For the records below, please print exactly and only the lines from the one with "How do I perform: Open the 支払予定月 dropdown?" down to the one with "January 05, 2023", both ends included, omitting the pictures.

● Information shown:

· · · · ·

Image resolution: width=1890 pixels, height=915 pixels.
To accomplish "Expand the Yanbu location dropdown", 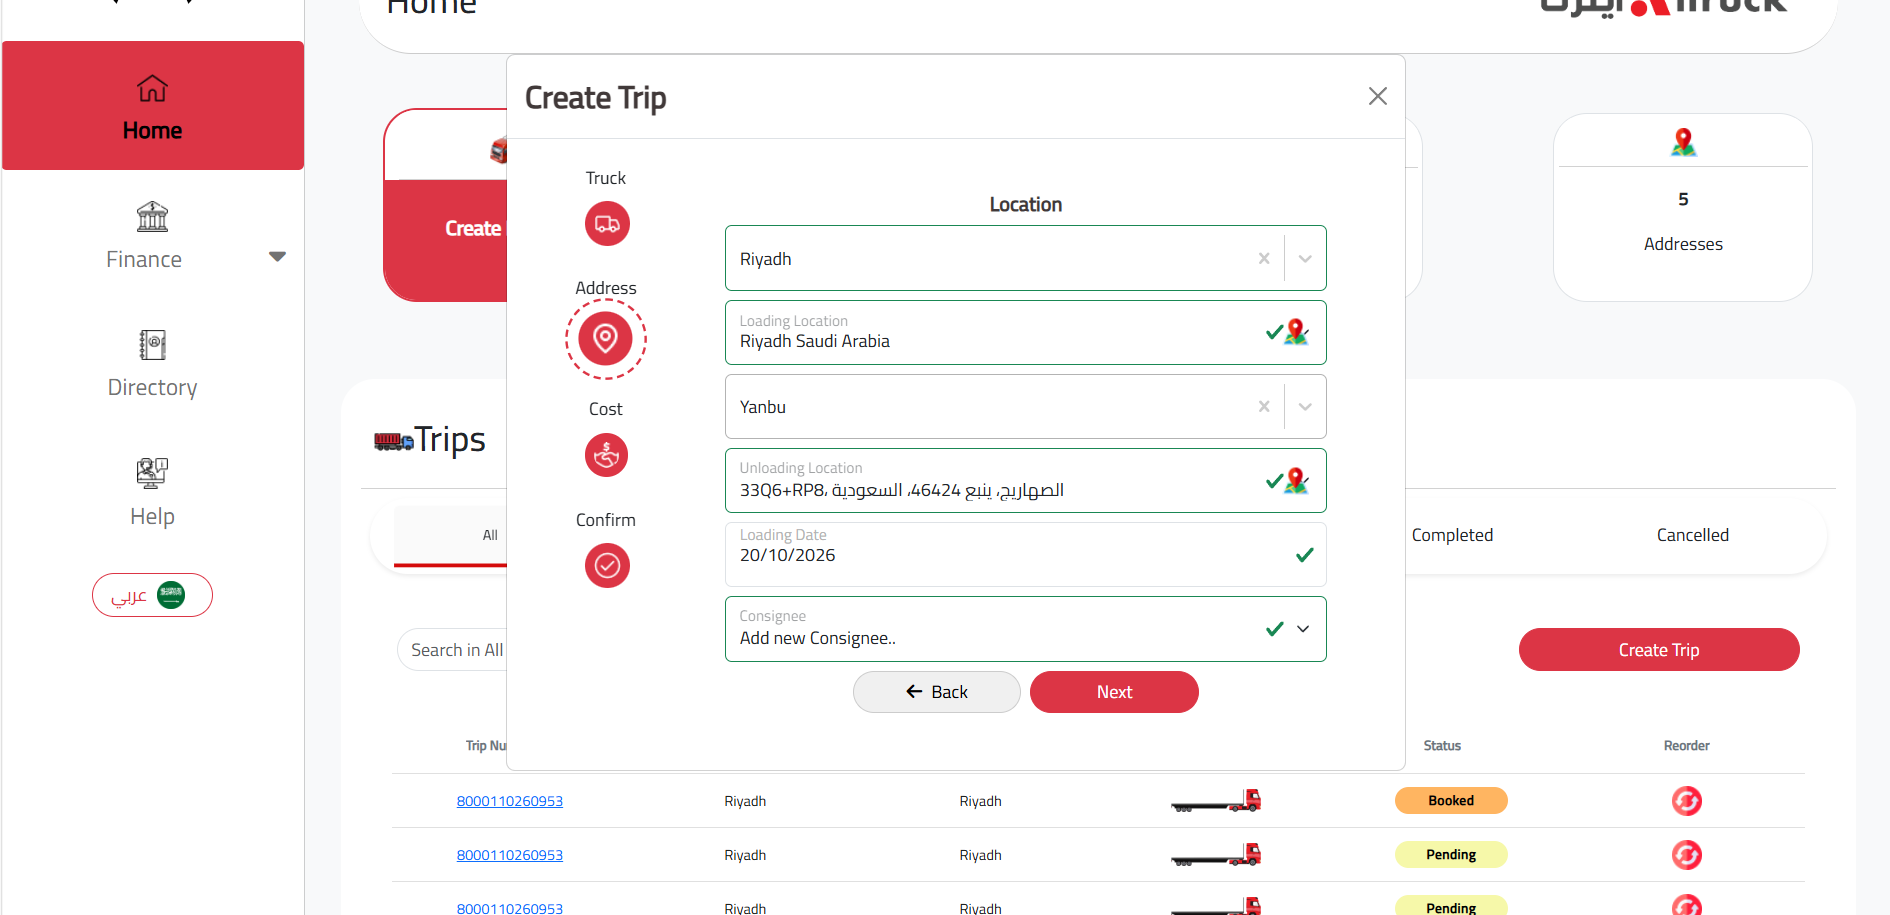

· · · · ·

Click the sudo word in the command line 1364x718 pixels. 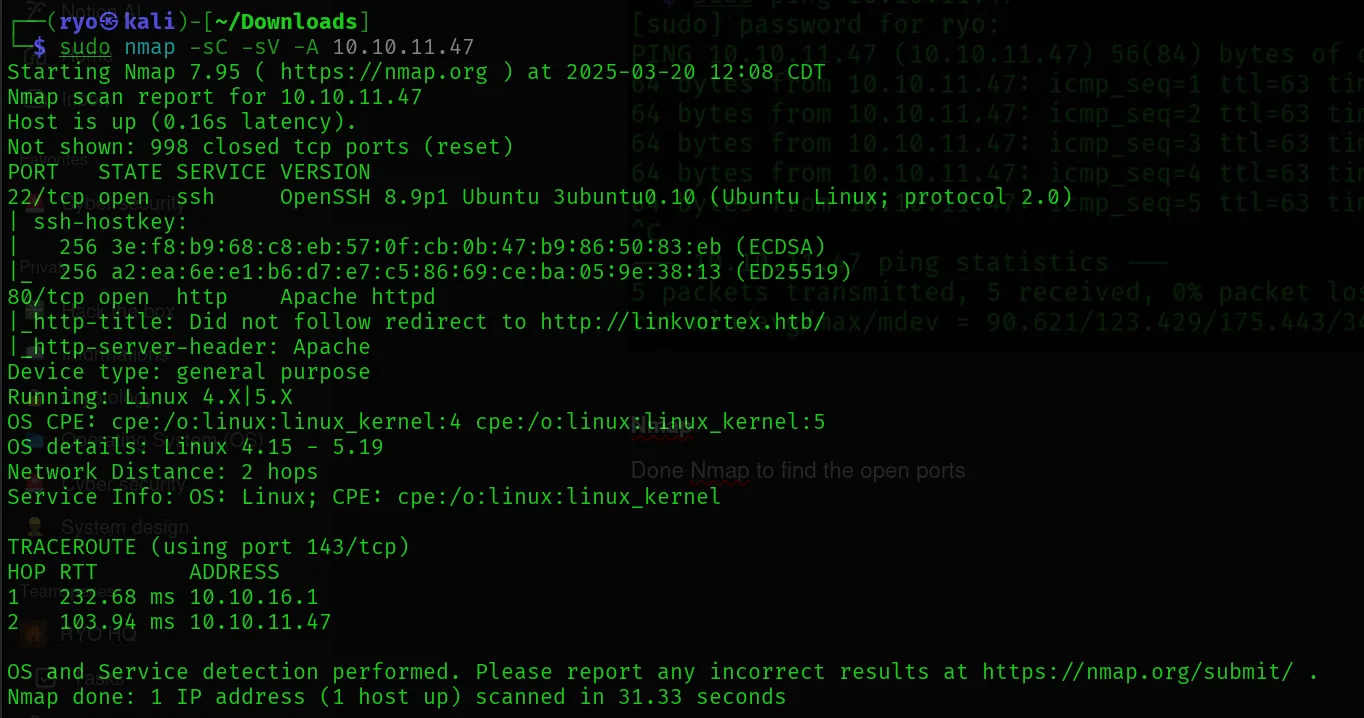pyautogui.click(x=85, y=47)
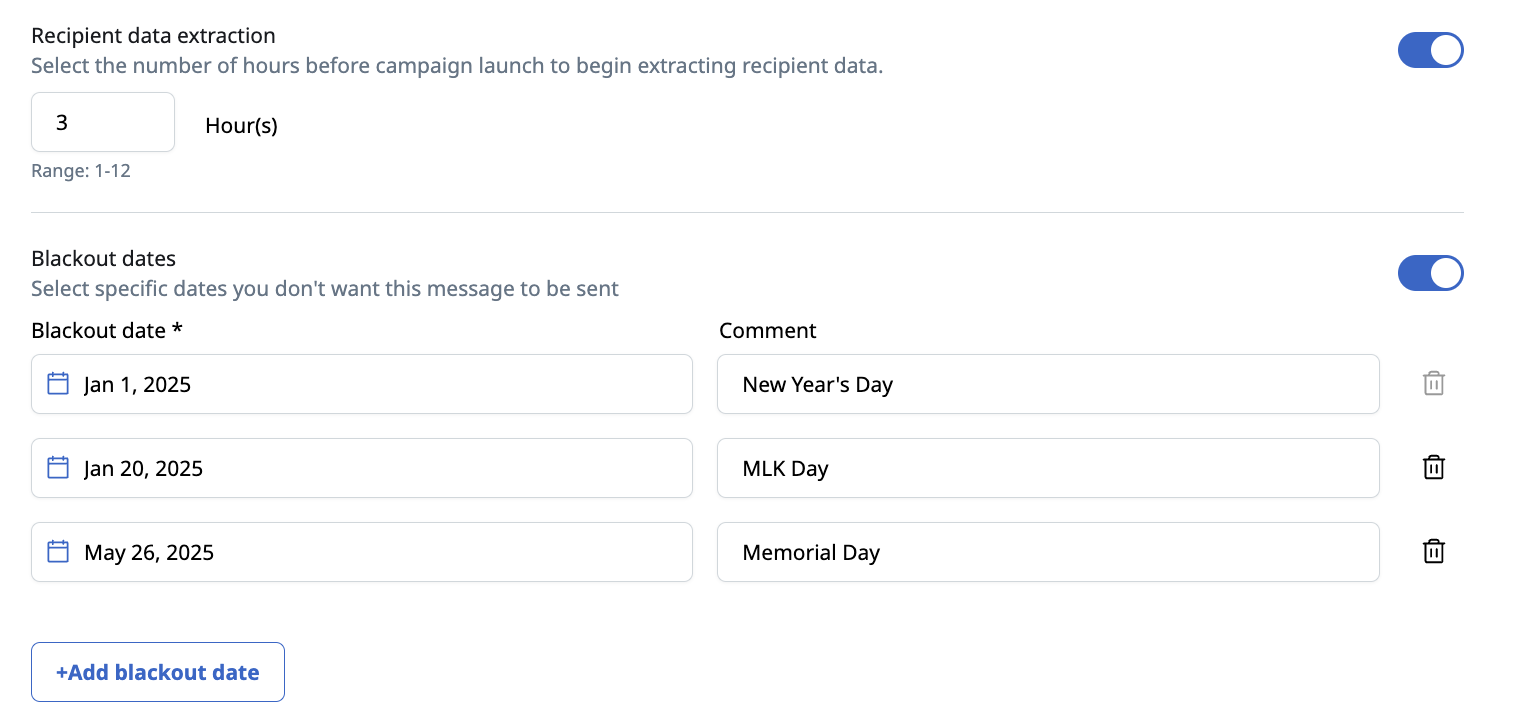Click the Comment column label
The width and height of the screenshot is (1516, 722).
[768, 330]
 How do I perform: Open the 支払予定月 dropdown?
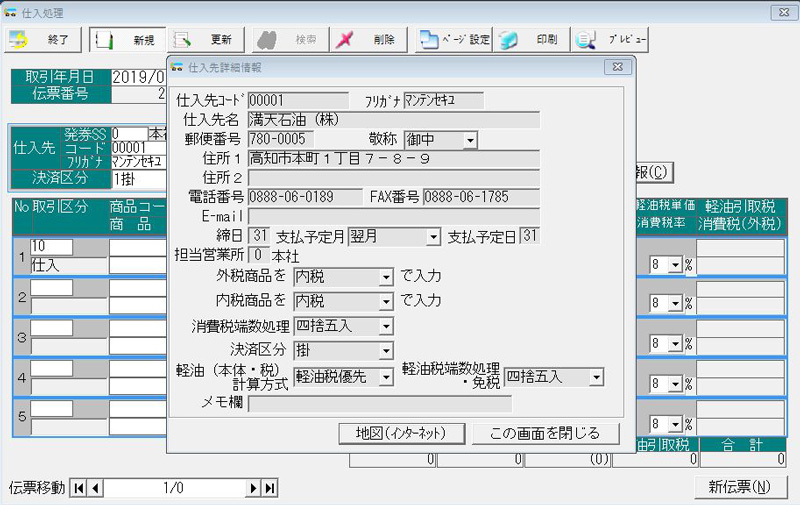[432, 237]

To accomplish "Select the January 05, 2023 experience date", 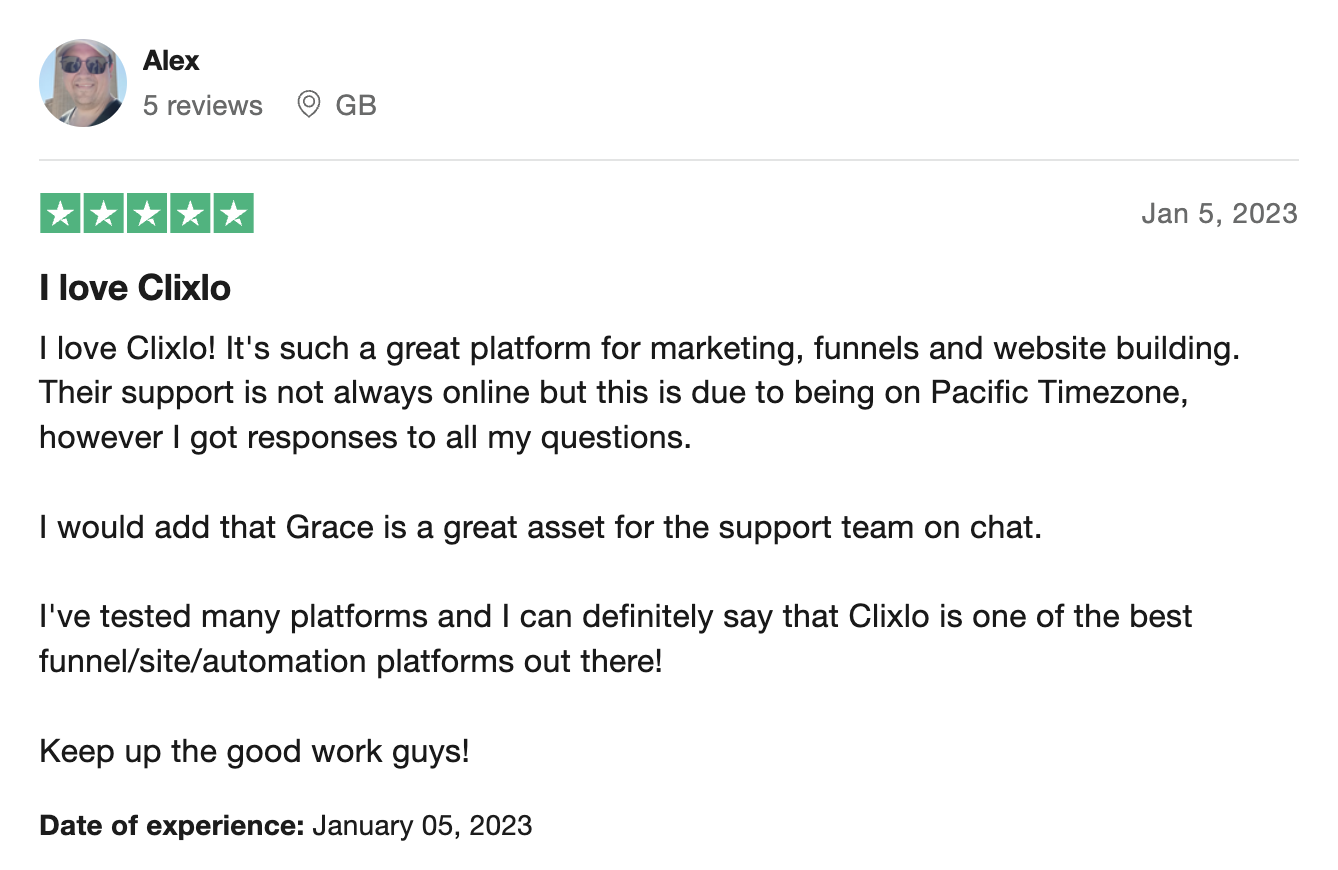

· · · · ·

● Answer box:
 How do I perform: Open the 支払予定月 dropdown?
[432, 237]

To accomplish "Select the January 05, 2023 experience date", 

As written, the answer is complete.